## Problem to work on
Among the entries below, find the lines that hold the word "computer" and report them.

(Excerpted records)

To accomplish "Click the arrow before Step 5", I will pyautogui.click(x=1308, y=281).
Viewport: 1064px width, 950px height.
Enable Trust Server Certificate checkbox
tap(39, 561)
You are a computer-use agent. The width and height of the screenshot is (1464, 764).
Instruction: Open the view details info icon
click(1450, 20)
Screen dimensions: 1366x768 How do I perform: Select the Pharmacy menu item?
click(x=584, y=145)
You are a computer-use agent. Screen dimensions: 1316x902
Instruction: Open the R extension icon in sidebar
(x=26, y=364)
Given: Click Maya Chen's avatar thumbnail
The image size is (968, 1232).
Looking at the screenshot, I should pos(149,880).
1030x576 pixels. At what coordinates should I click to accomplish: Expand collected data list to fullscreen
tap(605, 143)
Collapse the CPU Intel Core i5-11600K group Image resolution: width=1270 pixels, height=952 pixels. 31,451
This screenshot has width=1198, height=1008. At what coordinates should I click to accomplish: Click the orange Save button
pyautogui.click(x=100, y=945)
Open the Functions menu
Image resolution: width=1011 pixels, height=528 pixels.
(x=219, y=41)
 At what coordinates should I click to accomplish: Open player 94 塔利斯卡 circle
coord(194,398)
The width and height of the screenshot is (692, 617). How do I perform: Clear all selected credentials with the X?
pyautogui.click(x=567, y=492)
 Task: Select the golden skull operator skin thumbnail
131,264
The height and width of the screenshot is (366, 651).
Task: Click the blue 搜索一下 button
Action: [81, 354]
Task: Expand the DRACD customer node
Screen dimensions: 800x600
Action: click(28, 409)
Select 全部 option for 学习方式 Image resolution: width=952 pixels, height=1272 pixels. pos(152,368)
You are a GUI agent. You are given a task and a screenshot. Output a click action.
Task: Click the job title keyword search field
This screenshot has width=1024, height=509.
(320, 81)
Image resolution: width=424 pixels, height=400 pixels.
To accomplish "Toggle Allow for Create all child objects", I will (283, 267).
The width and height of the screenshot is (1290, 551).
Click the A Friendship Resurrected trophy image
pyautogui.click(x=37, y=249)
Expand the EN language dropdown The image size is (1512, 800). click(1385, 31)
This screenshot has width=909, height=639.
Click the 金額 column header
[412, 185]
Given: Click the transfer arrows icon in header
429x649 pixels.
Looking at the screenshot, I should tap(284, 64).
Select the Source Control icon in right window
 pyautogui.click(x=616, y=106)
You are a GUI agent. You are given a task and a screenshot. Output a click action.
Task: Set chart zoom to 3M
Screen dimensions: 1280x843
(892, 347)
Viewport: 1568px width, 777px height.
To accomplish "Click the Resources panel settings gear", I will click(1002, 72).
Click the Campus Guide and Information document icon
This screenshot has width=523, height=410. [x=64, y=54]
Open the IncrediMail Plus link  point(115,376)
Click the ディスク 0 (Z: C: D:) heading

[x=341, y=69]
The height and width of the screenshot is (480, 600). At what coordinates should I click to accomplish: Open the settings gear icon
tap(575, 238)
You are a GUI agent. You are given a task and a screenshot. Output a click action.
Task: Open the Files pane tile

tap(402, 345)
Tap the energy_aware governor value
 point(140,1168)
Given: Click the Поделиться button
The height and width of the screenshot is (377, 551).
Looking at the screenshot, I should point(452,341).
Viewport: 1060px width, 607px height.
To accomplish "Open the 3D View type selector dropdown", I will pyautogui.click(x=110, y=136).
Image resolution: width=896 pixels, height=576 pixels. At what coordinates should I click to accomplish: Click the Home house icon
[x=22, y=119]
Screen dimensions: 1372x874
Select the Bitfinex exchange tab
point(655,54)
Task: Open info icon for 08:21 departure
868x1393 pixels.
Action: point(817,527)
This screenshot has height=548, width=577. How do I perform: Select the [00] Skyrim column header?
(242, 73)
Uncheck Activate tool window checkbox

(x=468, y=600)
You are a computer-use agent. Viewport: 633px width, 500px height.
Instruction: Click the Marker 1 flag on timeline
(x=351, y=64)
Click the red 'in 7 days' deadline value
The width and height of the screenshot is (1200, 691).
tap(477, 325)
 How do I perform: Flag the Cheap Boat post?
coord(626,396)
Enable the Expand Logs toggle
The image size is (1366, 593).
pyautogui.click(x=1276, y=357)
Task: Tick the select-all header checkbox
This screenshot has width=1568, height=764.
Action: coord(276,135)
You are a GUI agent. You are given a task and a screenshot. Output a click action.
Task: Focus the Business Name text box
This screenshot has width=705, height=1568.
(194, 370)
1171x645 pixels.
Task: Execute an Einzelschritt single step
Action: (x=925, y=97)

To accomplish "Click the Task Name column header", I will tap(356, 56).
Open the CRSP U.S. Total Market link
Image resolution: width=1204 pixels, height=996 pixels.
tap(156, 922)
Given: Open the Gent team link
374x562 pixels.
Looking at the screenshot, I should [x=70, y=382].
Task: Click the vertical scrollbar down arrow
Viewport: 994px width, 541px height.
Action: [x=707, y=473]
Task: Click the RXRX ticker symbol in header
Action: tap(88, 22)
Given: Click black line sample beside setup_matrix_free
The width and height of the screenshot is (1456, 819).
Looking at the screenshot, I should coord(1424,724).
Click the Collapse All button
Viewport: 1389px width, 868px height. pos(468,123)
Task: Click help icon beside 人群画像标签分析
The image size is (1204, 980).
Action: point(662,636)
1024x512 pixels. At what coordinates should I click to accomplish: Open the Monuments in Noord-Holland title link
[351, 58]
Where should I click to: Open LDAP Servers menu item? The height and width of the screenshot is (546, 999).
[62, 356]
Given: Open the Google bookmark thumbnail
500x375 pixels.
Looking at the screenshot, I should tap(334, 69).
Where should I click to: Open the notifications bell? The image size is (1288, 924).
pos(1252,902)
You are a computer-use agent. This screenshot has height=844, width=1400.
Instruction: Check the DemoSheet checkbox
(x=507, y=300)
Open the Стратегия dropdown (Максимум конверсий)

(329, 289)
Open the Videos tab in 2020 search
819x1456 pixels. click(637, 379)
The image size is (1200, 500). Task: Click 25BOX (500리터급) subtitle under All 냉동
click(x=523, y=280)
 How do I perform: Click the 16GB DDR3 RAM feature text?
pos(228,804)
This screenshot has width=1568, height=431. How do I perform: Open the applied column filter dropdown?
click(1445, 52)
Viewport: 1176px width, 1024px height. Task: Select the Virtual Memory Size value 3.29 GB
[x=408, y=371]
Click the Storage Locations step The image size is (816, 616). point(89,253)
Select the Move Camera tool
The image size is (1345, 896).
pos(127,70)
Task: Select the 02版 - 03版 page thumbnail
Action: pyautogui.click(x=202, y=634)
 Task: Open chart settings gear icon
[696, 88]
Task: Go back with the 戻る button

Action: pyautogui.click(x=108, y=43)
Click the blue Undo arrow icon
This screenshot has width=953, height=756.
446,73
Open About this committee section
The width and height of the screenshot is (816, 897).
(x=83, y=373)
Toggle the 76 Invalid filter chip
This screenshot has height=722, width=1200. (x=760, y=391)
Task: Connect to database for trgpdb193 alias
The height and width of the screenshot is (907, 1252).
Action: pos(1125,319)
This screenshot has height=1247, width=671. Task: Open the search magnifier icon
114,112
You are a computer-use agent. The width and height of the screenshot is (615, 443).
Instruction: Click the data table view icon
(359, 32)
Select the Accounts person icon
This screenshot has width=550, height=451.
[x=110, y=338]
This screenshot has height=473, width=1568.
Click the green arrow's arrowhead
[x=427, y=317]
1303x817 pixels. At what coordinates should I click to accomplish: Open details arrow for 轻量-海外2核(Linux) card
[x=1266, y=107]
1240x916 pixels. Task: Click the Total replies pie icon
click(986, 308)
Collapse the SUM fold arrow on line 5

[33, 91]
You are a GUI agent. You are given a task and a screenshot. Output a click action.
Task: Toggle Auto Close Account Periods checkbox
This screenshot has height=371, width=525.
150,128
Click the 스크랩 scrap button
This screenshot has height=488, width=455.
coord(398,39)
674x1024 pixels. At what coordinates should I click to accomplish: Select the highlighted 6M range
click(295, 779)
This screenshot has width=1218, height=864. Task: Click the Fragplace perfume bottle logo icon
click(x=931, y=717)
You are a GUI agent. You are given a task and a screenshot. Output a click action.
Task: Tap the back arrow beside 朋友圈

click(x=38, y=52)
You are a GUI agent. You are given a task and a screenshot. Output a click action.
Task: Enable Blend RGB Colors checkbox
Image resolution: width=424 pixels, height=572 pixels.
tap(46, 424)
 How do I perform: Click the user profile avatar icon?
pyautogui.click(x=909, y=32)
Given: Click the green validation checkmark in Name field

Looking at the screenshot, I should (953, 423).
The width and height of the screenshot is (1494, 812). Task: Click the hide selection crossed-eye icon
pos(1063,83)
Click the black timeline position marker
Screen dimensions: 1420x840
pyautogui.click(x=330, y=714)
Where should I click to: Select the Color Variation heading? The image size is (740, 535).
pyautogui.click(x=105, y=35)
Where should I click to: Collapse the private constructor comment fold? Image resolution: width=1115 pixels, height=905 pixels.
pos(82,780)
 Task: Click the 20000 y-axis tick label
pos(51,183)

(End Excerpted records)

## Result
You are a computer-use agent. The width and height of the screenshot is (1464, 764).
You are a computer-use agent. Screen dimensions: 1316x902
You are a computer-use agent. Viewport: 633px width, 500px height.
You are a computer-use agent. This screenshot has height=844, width=1400.
You are a computer-use agent. The width and height of the screenshot is (615, 443).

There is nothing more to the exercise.